Last month, I frowned on those who are drawn to the vagabond, rootless lifestyle, who think it is ideal to move from hotel room to hotel room. Guess what? I've joined them. Life is goofy that way.
After my mother-in-law threatened to stab me more than ten times, I left Saigon and stayed in Vung Tau for over a month. Days ago, I took a 11-hour bus ride to Ea Kly, where I still had my stuff. Arriving at 3AM, I was out of that hill town by 6:30. With a backpack and two bags, I paid $4 to travel 88 miles to Nha Trang, via two vans. You can't even go half a mile in a NYC cab on that.
In the first van, our legroom was severely trimmed by bundles of bamboo rods, laid on the floor. It was a delivery vehicle as much as a passenger one. At one stop, a bag of iced chicken was left at a restaurant, for that day's lunch. A Rade man bargained his fare from $1.25 down to 85 cents. When an old lady got off, she also knocked off her fare by a third, "Ten thousand are enough for auntie." The driver just chuckled. He couldn't chase her down and tackle her to the ground.
"There is no discount, uncle. We're already the cheapest."
And they are. In the lobby, four mismatched, ratty couches line one wall, where staff and guests often lie. Wrapped in a mangy blanket, a dark and skeletal young man sleeps dreamlessly with his mouth half open. Next to him on the floor, there's a full ashtray and an empty can of Saigon Beer, lying on its side. It's a war zone, minus the moaning and blood. A sign lists a thicket of rules in Vietnamese and English, including "No prostitutes to bring in here."

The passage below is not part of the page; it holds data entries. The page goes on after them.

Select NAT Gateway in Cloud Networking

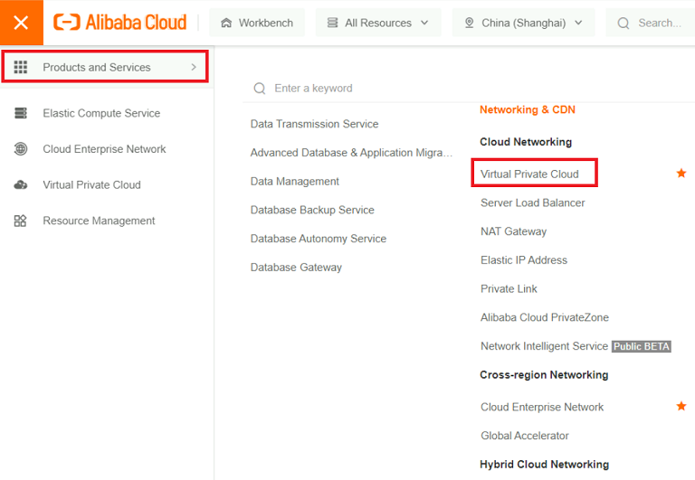click(x=513, y=231)
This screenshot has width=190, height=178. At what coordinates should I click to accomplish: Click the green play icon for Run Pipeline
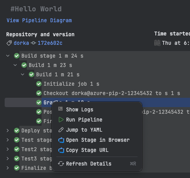(61, 120)
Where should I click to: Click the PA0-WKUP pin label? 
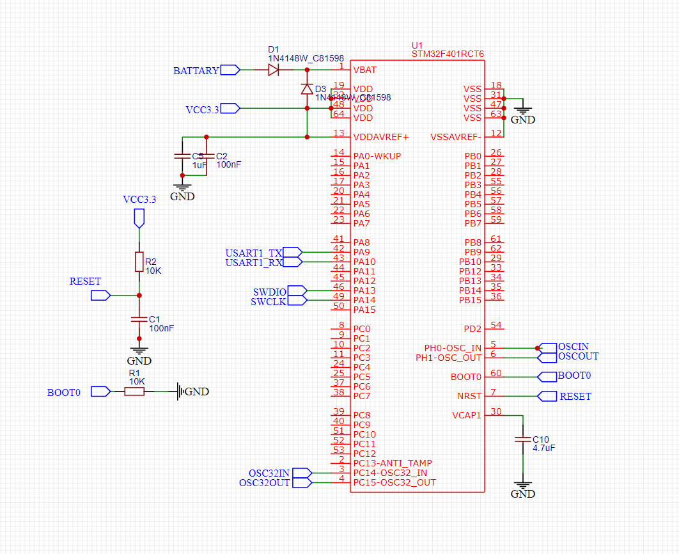point(377,155)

I have two beds to myself. Why can't the CIA send me al pronto two or even three Swedes? With nothing to lose, I'm ready to be entrapped. "I love you both equally, Astrid and Ingrid, but one thing at a time, please. I only have four balls and three strikes left." I'm swinging.
Water pressure in the bathroom sink barely exists, and the toilet must be flushed at least twice each time. All fixtures and porcelain are so old, they look suspect even when clean, but hey, I'm in a great location, right downtown. I even have a pseudo balcony that's useful for hanging laundry, which I wash by hands, in the morose, I've seen it all sink. He, too, is on his last legs.
Every shelf tilts outward. Nothing is level in this room, but it's probably better this way, to remind you that life isn't fair. The paint job was likely done by a blind, depressed, arthritic and distracted monkey, but I'm sure he tried his best. All you can ask for is love.
In Brussels in 2003, I had a musty room near the train station, in a hotel mainly patronized by morose and prune faced Arabs. Two years later, my wife and I somehow survived three nights in Edinburgh's Three Sisters, where all through the early hours, drunkards howled, laughed and staggered in the hallway, just outside our thin door. We felt like these blokes and birds were all in the same room with us. Worse, the bed was so lumpy, we had to sleep on the floor. It was a lovely city, though, one of my favorites.
In El Paso in 2006, I paid $35 for a room with no toilet at the dingy Gardner Hotel (where John Dillinger once stayed!). My sheet had cigarette holes.
Compared to all that, my Nha Trang suite is a Medici Palace, and who knows, maybe some Vietnamese gangster once slept here as well.
Twenty years ago, I had my beat-up glasses stolen on the beach in Nha Trang. Life was desperate then. This city is now a stylish resort attracting throngs of tourists, mostly Russians and Chinese.
White T-shirt on a tallish Chinese, "WE ALL START OUT AS STRANGERS." Another dude, "BEAUTIFUL HELL," with a beach scene, crudely sketched in black.